Die meisten orthodoxen Bewohnerinnen und Bewohner flohen damals in den Süden, auch der Bischofssitz ist nun in Nikosia. „Daher feiere ich hier die Heilige Liturgie mit den Vertriebenen orthodoxen Christinnen und Christen aus Kyrenia, die nun verstreut im Süden der Insel leben. Die Diözese von Kyrenia hängt noch am Kreuz, aber nach dem Kreuz folgt die Auferstehung. Wir hoffen auf unsere Auferstehung!", meint der Metropolit im Interview.

In den Gässchen der Altstadt von Nicosia gerät man immer wieder in eine Sackgasse und der Weg ist durch Betonwände, Fässer und Stacheldraht versperrt: Nicosia ist eine geteilte Stadt. Seit 2008 gibt es hier die Möglichkeit, über die sogenannte "Green Line" zu Fuß in den Norden zu gehen. Die Grenzformalitäten auf beiden Seiten sind unkompliziert, ich muss nicht einmal lange warten.

Moschee jenseits der Grenze

Jenseits der Grenze sieht die Ledra-Street ganz anders aus: Schuhe, Sweatshirts und Koffer werden wie im Bazar auf der Straße zum Verkauf angeboten. Es riecht verführerisch nach gebratenem Fleisch und süßem Baklava. Ich möchte rechtzeitig beim Freitagsgebet in der Selimiye-Moschee sein.

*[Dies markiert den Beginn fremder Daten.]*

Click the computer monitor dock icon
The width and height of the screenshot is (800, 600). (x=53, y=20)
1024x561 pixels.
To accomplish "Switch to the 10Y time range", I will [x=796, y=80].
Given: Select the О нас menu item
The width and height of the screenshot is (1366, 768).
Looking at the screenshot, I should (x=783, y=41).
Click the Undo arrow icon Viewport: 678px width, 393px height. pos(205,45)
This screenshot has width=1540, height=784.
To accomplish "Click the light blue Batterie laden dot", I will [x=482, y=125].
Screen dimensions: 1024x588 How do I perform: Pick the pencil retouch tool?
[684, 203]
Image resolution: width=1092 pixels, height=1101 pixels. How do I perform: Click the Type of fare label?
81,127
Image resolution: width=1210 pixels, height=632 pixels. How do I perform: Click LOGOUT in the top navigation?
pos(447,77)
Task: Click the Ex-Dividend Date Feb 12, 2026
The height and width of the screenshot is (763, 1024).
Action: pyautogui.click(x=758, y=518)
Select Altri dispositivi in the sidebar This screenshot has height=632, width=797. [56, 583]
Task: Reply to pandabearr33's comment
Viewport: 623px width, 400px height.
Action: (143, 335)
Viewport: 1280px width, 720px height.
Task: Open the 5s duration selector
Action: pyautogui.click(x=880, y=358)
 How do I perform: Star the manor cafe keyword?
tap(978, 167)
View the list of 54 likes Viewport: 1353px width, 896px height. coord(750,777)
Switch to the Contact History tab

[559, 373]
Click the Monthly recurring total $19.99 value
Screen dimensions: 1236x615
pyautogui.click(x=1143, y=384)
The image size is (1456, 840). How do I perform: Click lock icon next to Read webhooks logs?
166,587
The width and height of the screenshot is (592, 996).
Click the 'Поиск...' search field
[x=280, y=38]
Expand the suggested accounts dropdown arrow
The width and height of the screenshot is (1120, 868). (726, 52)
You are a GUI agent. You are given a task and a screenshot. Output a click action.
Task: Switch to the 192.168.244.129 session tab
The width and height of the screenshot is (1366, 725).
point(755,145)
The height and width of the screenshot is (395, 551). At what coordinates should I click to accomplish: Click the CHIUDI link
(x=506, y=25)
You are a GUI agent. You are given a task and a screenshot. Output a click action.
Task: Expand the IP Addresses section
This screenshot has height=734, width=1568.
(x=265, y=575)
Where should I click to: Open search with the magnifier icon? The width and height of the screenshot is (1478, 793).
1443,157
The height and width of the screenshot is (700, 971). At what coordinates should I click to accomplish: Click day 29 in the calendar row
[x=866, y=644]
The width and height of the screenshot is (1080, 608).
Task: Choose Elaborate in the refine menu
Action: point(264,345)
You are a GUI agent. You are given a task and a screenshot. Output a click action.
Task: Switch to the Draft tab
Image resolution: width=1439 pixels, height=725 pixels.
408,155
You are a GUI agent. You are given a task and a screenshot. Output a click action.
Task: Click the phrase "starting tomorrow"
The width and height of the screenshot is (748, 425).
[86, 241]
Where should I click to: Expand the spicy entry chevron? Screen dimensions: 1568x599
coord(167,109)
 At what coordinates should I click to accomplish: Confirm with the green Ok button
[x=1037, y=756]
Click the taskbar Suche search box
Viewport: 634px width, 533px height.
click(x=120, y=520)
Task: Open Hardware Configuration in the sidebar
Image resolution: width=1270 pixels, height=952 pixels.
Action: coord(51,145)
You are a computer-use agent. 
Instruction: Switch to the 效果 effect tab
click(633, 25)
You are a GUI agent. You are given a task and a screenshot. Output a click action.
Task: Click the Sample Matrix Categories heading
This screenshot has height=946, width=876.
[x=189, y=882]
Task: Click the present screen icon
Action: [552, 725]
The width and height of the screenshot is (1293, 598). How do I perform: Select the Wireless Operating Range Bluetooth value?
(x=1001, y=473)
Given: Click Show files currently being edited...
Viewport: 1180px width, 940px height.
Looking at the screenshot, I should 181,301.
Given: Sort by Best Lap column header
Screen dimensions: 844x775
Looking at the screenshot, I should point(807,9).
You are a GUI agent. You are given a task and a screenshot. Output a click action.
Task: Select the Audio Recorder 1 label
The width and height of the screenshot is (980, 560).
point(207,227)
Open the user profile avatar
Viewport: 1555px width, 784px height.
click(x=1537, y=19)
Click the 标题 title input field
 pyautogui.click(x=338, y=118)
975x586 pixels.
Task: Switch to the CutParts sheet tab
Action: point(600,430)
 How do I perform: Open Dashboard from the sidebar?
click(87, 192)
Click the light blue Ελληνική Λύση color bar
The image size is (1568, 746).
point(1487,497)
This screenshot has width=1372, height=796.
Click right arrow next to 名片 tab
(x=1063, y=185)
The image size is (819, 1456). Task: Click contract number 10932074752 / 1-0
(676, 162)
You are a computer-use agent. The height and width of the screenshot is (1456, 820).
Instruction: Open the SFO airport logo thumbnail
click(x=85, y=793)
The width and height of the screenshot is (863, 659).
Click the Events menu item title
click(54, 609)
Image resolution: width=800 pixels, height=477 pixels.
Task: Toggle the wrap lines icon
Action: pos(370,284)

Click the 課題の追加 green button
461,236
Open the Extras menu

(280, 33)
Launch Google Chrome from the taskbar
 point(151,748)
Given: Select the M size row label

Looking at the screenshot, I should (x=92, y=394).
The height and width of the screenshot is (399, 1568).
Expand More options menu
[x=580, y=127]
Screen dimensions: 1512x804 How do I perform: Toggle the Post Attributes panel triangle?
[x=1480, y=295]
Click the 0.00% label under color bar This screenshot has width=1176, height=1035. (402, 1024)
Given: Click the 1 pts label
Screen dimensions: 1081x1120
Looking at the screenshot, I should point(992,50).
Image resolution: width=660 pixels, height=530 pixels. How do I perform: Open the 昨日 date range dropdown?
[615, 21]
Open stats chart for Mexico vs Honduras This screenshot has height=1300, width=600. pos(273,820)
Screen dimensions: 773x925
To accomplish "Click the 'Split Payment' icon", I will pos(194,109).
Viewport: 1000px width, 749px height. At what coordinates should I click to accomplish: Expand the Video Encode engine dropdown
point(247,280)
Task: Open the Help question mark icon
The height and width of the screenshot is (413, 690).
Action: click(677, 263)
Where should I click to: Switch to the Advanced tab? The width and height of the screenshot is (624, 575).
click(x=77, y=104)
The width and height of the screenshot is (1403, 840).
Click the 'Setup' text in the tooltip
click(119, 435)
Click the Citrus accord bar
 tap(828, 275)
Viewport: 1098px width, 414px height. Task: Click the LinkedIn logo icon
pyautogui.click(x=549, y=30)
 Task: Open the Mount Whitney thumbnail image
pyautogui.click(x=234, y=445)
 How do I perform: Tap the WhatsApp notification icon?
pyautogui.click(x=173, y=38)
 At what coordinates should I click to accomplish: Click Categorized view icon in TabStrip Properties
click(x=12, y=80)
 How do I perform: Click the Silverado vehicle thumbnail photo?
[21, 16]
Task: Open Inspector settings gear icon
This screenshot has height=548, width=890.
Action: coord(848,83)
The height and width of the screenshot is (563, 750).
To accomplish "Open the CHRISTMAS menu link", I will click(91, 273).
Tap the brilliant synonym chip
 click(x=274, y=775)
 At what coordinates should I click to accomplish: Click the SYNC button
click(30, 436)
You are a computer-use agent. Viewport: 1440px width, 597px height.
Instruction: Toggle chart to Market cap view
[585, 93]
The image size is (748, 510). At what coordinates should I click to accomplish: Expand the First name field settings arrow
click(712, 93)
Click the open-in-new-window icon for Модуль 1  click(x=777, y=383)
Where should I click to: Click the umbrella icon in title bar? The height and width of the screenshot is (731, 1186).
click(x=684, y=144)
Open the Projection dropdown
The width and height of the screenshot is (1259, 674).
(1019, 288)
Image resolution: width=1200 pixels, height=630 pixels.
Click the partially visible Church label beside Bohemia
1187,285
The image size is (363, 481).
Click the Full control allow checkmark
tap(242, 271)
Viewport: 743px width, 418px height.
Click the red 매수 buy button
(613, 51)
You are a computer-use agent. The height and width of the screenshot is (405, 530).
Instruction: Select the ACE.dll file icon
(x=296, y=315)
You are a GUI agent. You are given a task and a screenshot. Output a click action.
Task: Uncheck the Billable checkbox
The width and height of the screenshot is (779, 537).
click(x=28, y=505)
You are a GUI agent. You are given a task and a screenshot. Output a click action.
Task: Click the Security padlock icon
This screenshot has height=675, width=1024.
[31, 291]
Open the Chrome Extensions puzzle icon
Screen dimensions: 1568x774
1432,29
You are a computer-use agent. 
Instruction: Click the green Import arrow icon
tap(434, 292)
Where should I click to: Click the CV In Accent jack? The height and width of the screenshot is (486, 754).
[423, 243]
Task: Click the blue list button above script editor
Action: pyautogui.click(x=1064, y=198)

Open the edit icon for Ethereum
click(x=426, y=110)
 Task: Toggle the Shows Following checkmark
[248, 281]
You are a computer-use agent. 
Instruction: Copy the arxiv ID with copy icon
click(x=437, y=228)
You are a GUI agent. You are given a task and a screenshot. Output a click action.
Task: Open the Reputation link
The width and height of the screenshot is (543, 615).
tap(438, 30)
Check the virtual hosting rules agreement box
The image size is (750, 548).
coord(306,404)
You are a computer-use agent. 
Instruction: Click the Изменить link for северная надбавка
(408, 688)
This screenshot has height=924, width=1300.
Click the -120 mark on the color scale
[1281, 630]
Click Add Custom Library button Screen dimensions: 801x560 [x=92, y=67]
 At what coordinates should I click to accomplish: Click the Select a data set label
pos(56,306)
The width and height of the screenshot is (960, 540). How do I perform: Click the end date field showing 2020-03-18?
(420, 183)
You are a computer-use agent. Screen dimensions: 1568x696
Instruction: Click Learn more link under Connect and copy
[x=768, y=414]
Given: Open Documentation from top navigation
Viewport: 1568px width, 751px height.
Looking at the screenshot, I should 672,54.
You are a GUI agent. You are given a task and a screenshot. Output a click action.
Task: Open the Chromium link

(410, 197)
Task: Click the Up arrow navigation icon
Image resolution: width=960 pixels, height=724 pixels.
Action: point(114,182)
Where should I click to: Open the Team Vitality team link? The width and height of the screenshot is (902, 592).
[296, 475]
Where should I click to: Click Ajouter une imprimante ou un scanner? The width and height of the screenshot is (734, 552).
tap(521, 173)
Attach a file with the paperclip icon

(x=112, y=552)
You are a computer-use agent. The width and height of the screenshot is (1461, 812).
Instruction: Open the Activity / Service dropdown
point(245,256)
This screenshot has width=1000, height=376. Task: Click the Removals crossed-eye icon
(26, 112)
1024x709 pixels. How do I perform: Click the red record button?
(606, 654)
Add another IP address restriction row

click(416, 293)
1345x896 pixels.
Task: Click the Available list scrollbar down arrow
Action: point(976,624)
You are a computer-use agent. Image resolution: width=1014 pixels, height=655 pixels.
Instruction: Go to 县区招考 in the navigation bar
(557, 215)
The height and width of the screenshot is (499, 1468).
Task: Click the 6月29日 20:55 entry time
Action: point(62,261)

Die Selimiye-Moschee ist ein Meisterwerk des gotischen Kirchenbaus und die einstige christliche Kathedrale der Stadt, der Heiligen Sophia geweiht. Bis 1489 war sie auch die Krönungskirche der Könige Zyperns. Die Osmanen wandelten die Kathedrale dann in eine Moschee um, die unvollendet gebliebenen Westtürme wurden als Minarette ausgebaut, die sakrale Ausstattung wie auch die Kirchenfenster und die figürlichen Darstellungen gingen dabei verloren.

Die Selimiye-Moschee

AFP/BEHROUZ MEHRI

Nun strömen vor allem Männer in Richtung Moschee, machen ihre rituellen Waschungen am Brunnen gegenüber vom gotischen Eingangsportal und ziehen ihre Schuhe aus, bevor sie die Moschee betreten. Tandschou Hastuntsch, ein Moschee-Diener, achtet darauf, dass alles in Ordnung ist und niemand in ungebührlicher Kleidung die Moschee betritt.

Tanzende Derwische

"Am Freitag und an jedem Tag ist das Gebet fünf Mal am Tag wichtig, wenn möglich in der Moschee", sagt der türkische Zypriot. Und er legt mir einen Besuch im Islamischen Museum gleich um die Ecke und den sogenannten "Bedesten" ans Herz. Der Bedesten befindet sich direkt neben der Selimiye-Moschee und war auch ursprünglich eine byzantinische Kirche, seit osmanischer Zeit diente es als Markt und Kornkammer. Heute ist er ein Kulturzentrum, und ich kaufe bei Hastuntsch ein Ticket für eine Derwisch-Tanzperformance. Die mystische Richtung des Sufismus, der die Derwische angehören, ist eine Gruppierung des Islam, die auch in Zypern vertreten war.

Die beiden Derwische in ihren weiten weißen Gewändern drehen sich als besondere Form des Gebetes linksherum beständig im Kreis. Tandschou Hastuntsch erklärt: "Die tanzenden Derwische sind wichtig, die Vorführung ist keine Show, sondern ein Ritual, eine Hommage an diese wichtige Tradition", bekräftigt er.